The officials said the bodies of 40 passengers including those of 17 women were washed ashore on Wednesday on Hawra village in the province of Shabwa province, around 580 kilometres south-east of Sana'a.
They told Deutsche Presse-Agentur-dpa that 176 people had made it to shore alive and were taken to a nearby refugee shelter, while locals buried the bodies of the victims in makeshift graves.
The exact number of passengers aboard the two boats was not known, said the officials. The incident occurred late on Tuesday.
Survivors told rescuer workers that smugglers, fearing capture by Yemeni coastguards, had forced passengers on the two boats to jump off at gunpoint as they neared the end of their three-day trip across the Gulf of Aden from Somalia to Yemen.

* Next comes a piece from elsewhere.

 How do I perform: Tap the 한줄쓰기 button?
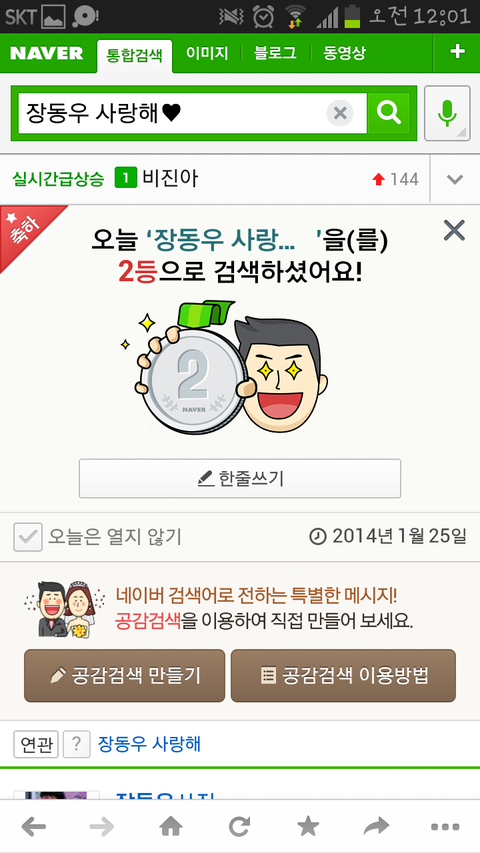(240, 478)
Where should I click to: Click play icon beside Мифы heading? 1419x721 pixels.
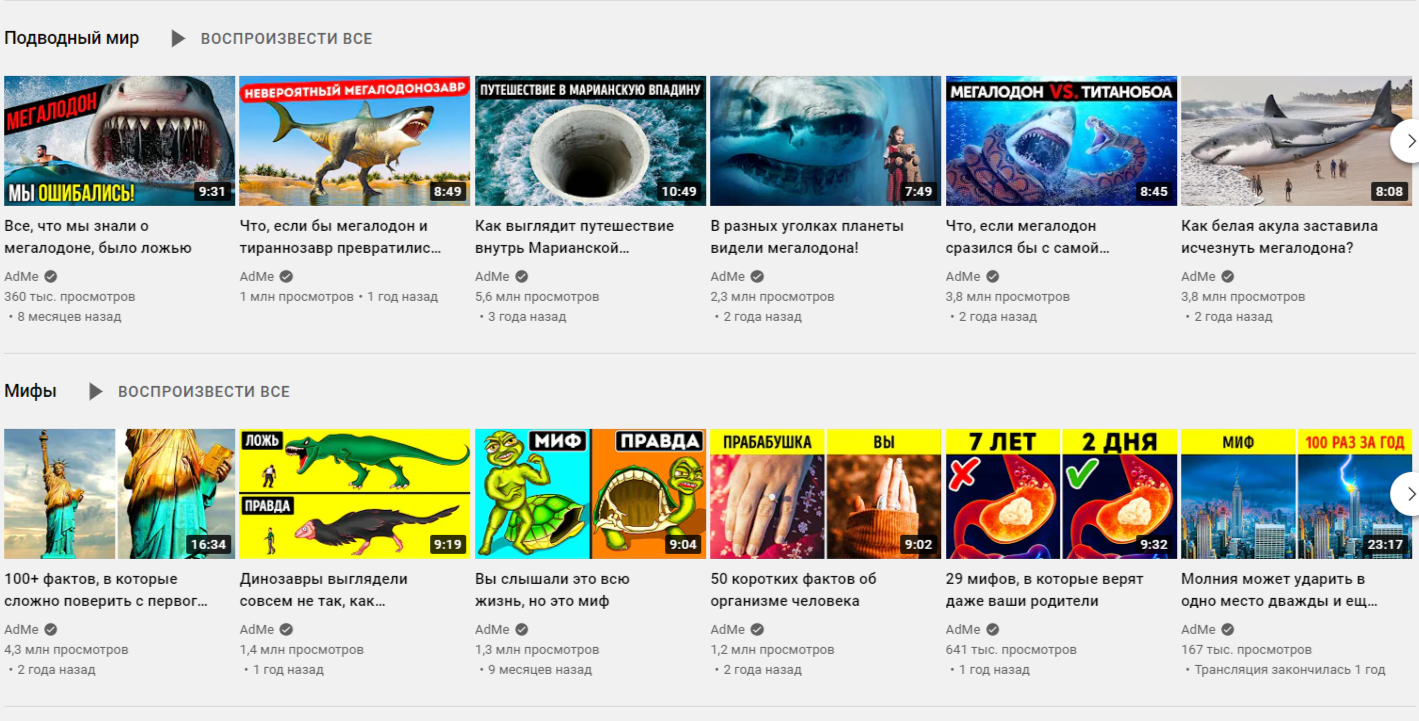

This was the latest in a series of similar tragic boat incidents in which hundreds of people are killed every year.
Since the beginning of 2008, at least 200 African illegal migrants have died or gone missing in boat accidents off Yemen.
Hundreds of Somali and Ethiopian migrants perish every year making the dangerous crossing of the Gulf of Aden to Yemen on small boats run by smugglers operating from Somali ports.
Last year, more than 113 000 people, mostly Somalis, made the perilous voyage to Yemen, with over 1 400 deaths.
Since the outbreak of civil war in Somalia, Yemen has become a magnet for refugees fleeing violence and drought and a gateway to the oil-rich countries of the Arabian peninsula and Europe.